When you think of how many Dead Sea Scrolls there are it would be easy to get overwhelmed. With just about 1,000 of them it would be difficult to know where to begin and which of them went together. But now researchers are using a new method to date and file them. Animal DNA.
Since the scrolls are written on sheepskin and cow skin they are using that information to determine which ones come from the same animals. This will then help them to date which scrolls were most likely written around the same time. They are also able to extract very tiny amounts of DNA keeping the scrolls in tact and not having to destroy the precious artifacts that they’ve found. This information comes to us from molecular biologist Oded Rechavi of Tel Aviv University and his colleagues via sciencenews.org.
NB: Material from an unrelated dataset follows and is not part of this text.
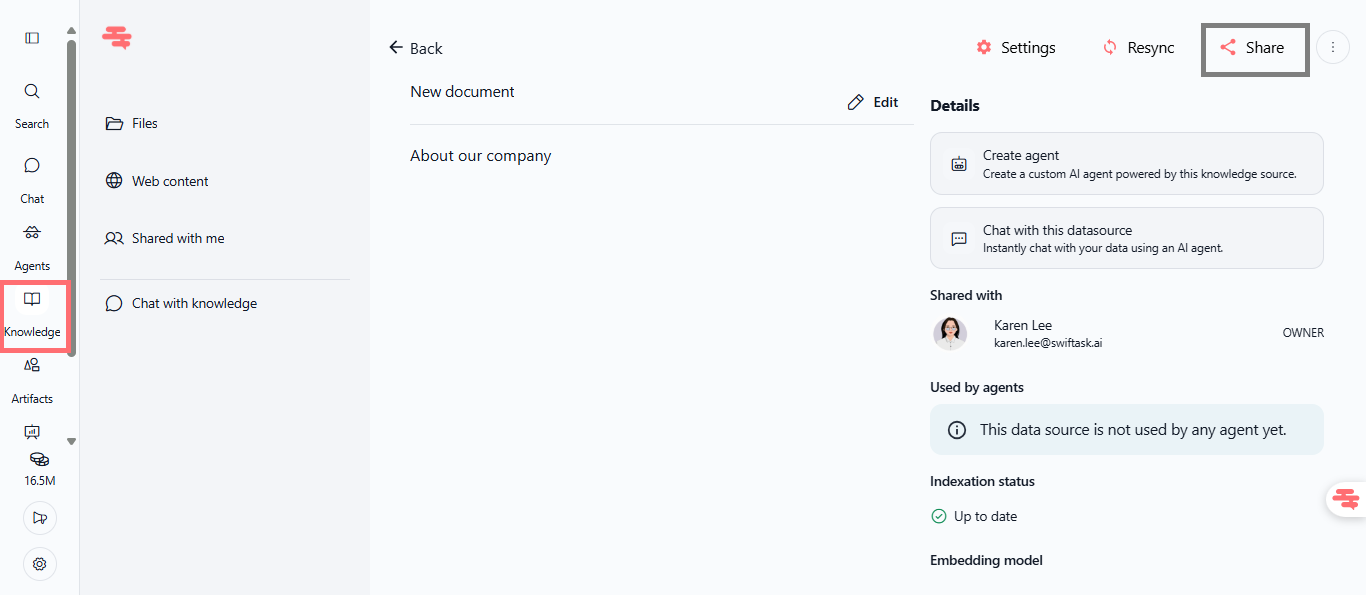The image size is (1366, 595).
Task: Open the settings gear at sidebar bottom
Action: 40,564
The discovery of the Dead Sea Scrolls was one of the biggest in our lifetime. Written in Hebrew, Aramaic, and ancient Greek they contain some of the oldest known scripts from the Hebrew Bible. Even if you aren’t a religious person the discovery is a big one. Religion has been prevalent in the world since the beginning of the written word(and before) and to be able to decipher a part of history is an amazing accomplishment.
They also contain writings of legal and philosophical writings of the time. Most of these scrolls were found between 1947 and 1960. With the first of them being found by a Bedouin shepherd Muhammed edh-Dhib, his cousin Jum’a Muhammed, and Khalil Musa, who tossed a rock into a cave near Qumran and heard a jar cracking in 1947.
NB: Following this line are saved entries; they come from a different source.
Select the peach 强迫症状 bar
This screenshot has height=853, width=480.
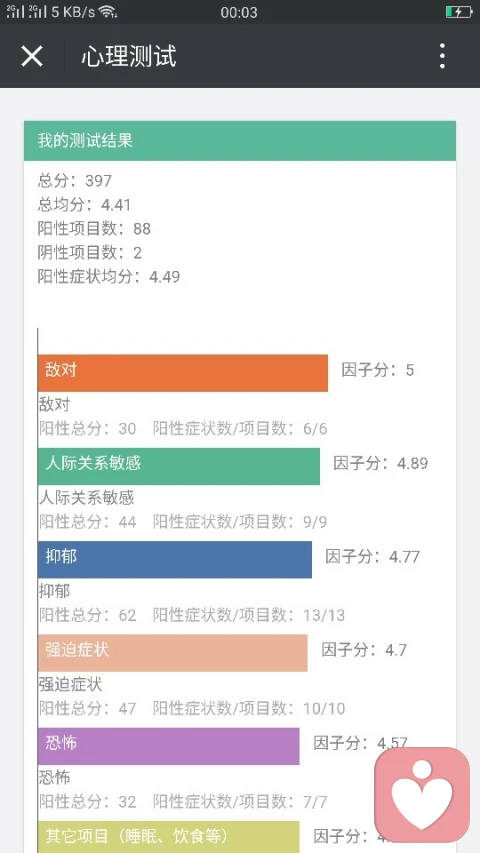(x=173, y=653)
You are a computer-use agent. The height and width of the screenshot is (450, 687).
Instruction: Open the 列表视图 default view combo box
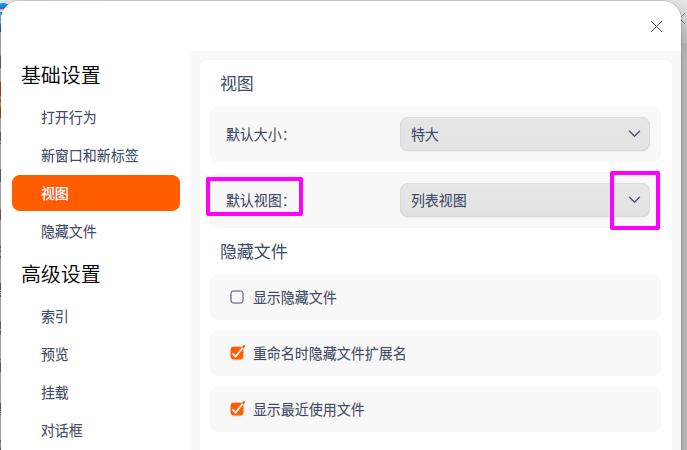pyautogui.click(x=524, y=200)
The Dead Sea Scrolls also contain many religious texts of what they think was a Hebrew sect that broke off of mainstream Judaism. The scrolls are 2,000 years old and have religious developments of what was happening across Southern Israel. They were written between the third century B.C. and the first century A.D.
If they can begin putting together which scrolls were written when then it would give us an even more complete timeline of the Southern Isreal area then we already have. Making a more complete picture of the history of the world.